Shake hands with Elisabetta Foradori and you immediately know that she is someone to be reckoned with. This elegant woman has the grip of a champion arm wrestler -- strength she has acquired through years of working in her vineyards and making her wines.
It hasn't been easy for this single mother of four children -- Emilio, 15; Theo, 13; Myrta, 12; and Johannes, 7 months. Now 38, she has been running her winery, located in the valley of Trentino in the shadow of the Dolomite Mountains, for 20 years already, doing much of the vineyard and cellar work herself. It ratcheted up the degree of difficulty that she decided to make her name with a difficult and relatively unknown red wine grape called Teroldego.
"I love the history and the uniqueness of the grape," she says, with a gleam in her brown eyes. "I am always trying to identify the best terroir and character for Teroldego."
Her top Teroldego, Granato, is a stunning red. It brims with exotic and ripe fruit character, yet remains polished and refined. The 1997 was classic in quality, a monument to the grape. But Foradori is still striving to improve.
"I am sure there is even more to be done," she says with conviction. She is an avid mountain climber and has scaled many of the highest peaks in her region. She applies the same sort of determination to her viticulture. "There is no secret. Great wines are born from great vineyards, and there is more and more to do here in my vineyards."
The Foradori wine estate, about 26 miles south of Bolzano, is small and perfectly kept. The winery looks like something out of an Alpine fable, with its chalet-style wooden roofs and stone walls. The 12 acres of vineyards around the winery look like a garden; everything is perfectly trained and managed. Foradori owns smaller vineyards nearby, with the total equaling about 40 acres.
There are hundreds of acres of Teroldego grown in the area. Most of the fruit ends up in the fermentation vats of nearby cooperatives, where grapegrowers are paid primarily on quantity, not quality. These reds are fresh and fruity, but nothing more. "You can't make serious wine with 200 hectoliters per hectare [14.7 tons per acre] with 2,000 vines per hectare [2.47 acres]," says Foradori. She usually harvests about one-fourth that amount from vineyards with four times the number of vines per hectare. Her frustration is evident.
"Most people have huge yields in the region, and no one is willing to change. It shows how generous Teroldego is that it can make decent wine with such high yields, but it is also depressing at times. I wish there were some like-minded people in the region. People who want to make excellent quality wines."
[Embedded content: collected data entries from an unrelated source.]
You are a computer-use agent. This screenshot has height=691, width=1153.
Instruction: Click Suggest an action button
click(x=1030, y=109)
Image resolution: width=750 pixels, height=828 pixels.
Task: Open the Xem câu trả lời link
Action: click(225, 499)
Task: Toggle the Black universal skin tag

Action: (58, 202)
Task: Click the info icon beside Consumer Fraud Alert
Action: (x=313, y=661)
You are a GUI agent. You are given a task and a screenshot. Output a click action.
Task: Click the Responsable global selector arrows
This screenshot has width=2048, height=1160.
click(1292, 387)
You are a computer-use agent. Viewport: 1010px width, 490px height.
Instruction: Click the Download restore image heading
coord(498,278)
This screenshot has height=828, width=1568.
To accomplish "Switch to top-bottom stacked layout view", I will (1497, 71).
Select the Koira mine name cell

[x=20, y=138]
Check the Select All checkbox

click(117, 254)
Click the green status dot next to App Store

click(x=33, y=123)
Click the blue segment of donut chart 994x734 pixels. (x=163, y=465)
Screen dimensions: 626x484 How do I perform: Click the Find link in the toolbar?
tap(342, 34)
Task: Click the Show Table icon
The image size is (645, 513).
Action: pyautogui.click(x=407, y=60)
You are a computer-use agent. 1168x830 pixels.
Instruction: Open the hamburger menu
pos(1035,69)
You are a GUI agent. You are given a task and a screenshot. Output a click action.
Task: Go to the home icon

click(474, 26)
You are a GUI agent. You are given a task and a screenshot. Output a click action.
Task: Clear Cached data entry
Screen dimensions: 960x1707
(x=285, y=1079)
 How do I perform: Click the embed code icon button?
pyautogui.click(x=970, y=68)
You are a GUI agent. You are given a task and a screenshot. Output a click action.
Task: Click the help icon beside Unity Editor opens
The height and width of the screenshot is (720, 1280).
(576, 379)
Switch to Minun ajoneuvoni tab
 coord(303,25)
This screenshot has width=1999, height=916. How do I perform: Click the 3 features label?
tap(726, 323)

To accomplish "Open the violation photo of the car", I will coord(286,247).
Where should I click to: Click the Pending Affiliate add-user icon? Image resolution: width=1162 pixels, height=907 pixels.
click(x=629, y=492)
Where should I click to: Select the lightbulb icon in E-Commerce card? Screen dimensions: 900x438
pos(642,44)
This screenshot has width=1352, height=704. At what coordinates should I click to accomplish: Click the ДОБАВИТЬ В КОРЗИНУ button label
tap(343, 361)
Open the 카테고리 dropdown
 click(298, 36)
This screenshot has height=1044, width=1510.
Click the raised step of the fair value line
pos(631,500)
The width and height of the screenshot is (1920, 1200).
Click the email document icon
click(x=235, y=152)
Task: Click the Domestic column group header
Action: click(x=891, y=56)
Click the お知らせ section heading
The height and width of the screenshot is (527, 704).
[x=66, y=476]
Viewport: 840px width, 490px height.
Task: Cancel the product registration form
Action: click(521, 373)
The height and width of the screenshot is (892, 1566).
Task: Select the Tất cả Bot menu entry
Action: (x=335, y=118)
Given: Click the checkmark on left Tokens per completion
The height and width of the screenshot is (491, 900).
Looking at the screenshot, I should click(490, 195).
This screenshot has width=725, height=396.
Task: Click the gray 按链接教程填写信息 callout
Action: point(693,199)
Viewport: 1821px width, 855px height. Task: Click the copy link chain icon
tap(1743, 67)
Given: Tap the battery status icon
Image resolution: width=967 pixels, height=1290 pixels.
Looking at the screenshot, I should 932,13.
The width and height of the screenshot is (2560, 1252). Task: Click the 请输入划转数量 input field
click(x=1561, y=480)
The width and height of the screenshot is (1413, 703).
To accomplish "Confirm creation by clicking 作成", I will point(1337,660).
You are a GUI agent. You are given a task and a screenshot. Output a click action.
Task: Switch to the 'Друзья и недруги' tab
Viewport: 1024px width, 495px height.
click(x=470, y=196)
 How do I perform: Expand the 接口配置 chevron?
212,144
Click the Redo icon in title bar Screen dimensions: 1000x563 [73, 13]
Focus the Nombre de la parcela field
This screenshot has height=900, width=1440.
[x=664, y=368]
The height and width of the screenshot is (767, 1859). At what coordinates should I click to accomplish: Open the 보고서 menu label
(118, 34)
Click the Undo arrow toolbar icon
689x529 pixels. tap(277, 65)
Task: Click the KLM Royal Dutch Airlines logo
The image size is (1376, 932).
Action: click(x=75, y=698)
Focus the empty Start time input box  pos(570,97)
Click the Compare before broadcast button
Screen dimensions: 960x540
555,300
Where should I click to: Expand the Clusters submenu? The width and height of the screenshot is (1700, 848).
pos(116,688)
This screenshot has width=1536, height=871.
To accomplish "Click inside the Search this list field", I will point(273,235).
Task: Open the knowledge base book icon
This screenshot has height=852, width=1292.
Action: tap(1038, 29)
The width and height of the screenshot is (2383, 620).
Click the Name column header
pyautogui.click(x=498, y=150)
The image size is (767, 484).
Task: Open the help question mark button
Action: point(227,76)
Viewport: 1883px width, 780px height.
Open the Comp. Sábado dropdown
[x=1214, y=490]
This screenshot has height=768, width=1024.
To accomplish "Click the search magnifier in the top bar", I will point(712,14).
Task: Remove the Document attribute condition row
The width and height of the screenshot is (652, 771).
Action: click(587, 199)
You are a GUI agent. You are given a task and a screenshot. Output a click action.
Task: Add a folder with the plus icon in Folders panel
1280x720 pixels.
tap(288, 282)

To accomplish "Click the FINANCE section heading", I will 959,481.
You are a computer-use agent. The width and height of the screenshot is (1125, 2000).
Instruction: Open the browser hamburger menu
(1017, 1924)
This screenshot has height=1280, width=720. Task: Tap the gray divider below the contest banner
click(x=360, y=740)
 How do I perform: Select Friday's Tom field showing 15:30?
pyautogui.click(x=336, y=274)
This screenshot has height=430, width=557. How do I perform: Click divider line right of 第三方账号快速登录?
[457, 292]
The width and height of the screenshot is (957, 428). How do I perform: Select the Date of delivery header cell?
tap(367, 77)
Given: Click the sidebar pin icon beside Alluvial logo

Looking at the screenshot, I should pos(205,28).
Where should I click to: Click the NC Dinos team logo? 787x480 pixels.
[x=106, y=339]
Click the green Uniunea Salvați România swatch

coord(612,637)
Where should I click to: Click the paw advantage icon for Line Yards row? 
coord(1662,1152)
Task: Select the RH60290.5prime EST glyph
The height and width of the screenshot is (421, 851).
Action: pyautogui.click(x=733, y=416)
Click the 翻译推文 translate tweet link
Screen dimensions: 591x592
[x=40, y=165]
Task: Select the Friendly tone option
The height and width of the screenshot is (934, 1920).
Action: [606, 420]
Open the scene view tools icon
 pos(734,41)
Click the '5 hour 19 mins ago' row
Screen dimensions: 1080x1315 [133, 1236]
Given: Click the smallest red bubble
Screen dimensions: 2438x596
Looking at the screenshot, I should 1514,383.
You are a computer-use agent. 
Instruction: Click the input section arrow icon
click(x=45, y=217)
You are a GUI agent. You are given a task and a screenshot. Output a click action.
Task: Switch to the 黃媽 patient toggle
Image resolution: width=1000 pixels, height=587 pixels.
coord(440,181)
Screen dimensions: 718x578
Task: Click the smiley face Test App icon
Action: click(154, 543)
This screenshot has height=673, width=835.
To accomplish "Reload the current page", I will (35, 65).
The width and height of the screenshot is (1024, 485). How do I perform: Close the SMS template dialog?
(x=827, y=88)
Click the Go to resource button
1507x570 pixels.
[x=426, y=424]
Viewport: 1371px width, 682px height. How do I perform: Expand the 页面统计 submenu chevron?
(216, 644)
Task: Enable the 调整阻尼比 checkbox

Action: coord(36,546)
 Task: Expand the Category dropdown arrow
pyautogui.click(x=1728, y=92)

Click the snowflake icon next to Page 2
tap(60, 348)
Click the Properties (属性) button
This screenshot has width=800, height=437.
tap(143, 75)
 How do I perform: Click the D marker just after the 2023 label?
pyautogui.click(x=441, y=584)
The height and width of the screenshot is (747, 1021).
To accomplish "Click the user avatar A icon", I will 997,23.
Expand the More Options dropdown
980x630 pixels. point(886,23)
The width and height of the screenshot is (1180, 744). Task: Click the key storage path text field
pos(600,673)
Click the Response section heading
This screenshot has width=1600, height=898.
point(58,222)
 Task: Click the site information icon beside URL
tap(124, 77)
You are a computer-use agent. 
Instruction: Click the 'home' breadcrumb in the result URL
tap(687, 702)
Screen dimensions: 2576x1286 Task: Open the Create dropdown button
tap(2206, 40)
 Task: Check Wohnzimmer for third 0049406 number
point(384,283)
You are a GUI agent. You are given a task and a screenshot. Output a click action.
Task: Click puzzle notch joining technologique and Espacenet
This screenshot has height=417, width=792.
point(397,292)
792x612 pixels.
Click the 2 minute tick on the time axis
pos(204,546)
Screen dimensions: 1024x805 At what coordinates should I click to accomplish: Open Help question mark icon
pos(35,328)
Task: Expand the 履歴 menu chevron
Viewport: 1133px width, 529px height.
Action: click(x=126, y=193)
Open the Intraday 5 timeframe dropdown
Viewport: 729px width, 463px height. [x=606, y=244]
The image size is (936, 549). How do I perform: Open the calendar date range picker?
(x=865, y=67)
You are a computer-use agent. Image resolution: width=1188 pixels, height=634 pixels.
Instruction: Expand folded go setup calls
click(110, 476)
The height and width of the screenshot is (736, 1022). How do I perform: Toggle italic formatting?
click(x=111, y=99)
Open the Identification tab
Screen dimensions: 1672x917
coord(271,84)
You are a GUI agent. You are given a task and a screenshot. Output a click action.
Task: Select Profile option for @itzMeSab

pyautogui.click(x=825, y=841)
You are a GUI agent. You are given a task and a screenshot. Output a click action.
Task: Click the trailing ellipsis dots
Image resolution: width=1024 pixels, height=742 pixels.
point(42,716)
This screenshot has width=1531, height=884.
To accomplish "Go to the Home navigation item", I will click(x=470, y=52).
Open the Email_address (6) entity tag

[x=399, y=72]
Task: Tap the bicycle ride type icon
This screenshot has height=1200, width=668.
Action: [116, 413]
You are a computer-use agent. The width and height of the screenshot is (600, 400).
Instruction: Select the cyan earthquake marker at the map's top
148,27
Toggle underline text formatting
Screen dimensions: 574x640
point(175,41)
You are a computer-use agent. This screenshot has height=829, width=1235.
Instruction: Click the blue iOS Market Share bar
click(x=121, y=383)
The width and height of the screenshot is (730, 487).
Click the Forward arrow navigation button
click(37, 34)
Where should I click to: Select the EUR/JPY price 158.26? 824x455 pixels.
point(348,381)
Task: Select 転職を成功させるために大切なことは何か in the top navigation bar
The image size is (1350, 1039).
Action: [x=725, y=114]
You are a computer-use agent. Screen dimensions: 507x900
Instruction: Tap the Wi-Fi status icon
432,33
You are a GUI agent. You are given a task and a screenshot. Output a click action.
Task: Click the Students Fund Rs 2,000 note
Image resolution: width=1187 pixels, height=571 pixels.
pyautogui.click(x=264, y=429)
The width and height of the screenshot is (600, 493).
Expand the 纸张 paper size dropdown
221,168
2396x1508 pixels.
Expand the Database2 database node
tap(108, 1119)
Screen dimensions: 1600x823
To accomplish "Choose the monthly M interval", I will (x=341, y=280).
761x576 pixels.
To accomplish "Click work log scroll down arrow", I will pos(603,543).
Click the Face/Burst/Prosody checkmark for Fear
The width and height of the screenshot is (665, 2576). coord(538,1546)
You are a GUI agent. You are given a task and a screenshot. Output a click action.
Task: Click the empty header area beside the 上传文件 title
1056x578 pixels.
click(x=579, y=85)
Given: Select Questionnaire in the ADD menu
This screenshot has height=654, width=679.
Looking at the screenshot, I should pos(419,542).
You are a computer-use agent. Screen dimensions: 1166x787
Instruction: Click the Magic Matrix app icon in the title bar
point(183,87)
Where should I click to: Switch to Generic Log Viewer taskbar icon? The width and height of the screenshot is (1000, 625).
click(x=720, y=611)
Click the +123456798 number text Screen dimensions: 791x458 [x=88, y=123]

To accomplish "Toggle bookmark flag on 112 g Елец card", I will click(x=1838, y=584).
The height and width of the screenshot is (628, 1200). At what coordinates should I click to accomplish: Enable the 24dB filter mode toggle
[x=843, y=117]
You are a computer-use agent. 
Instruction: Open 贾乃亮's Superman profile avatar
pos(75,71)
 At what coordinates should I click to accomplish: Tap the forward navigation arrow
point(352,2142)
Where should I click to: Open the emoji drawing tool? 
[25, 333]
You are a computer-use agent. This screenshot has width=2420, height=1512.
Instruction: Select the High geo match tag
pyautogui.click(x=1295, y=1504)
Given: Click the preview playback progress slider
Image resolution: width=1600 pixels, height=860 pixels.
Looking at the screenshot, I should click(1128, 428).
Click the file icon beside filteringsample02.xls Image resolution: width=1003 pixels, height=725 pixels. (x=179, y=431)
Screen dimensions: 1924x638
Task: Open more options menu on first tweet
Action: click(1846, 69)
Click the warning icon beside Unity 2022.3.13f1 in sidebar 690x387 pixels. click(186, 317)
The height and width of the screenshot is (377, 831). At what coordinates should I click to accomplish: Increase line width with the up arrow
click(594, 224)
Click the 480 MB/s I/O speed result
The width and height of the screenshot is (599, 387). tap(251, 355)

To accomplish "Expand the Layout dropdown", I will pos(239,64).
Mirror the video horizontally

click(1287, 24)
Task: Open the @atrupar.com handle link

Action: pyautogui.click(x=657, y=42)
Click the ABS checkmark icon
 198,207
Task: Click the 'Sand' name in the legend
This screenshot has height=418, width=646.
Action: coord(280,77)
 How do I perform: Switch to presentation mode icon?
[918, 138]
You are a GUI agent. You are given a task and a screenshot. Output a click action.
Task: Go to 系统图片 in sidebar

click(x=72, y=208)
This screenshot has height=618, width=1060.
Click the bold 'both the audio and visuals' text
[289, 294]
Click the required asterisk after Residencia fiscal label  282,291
Yet, nothing is going to stop Foradori. She has an enology degree from a local university, but it's her drive and dedication that make the difference. "I owe it to the region, the grape and, more importantly, to my family," she says. Foradori's father died of cancer when she was a child, and as soon as she was old enough to seriously help her mother run their small winery, she was in the vineyards and cellars. "I have never questioned whether I should be making wine," she adds.
Foradori is also working on a wine project in Tuscany. With a group of investors, she is developing a winery in the little-known but up-and-coming Maremma region there. Most of the new ventures in Maremma are near the coast, but hers is farther inland, near the town of Roccatederighi about 15 miles from Castiglione della Pescaia. The vineyards were planted a couple of years ago with Mediterranean varieties such as Cannonau (Grenache), Alicante and Carignano (Carignane). She admits that it is a gamble, considering the estate is at the outer limits of quality Tuscan wine production. But she loves the challenge.
"That's why I like what I do," she says. "It is doing everything at the extreme limits. Making wine is like mountain climbing. It is very meditative. You must be calm and patient and have luck. But you also have to improvise. If something happens, you have to be able to react."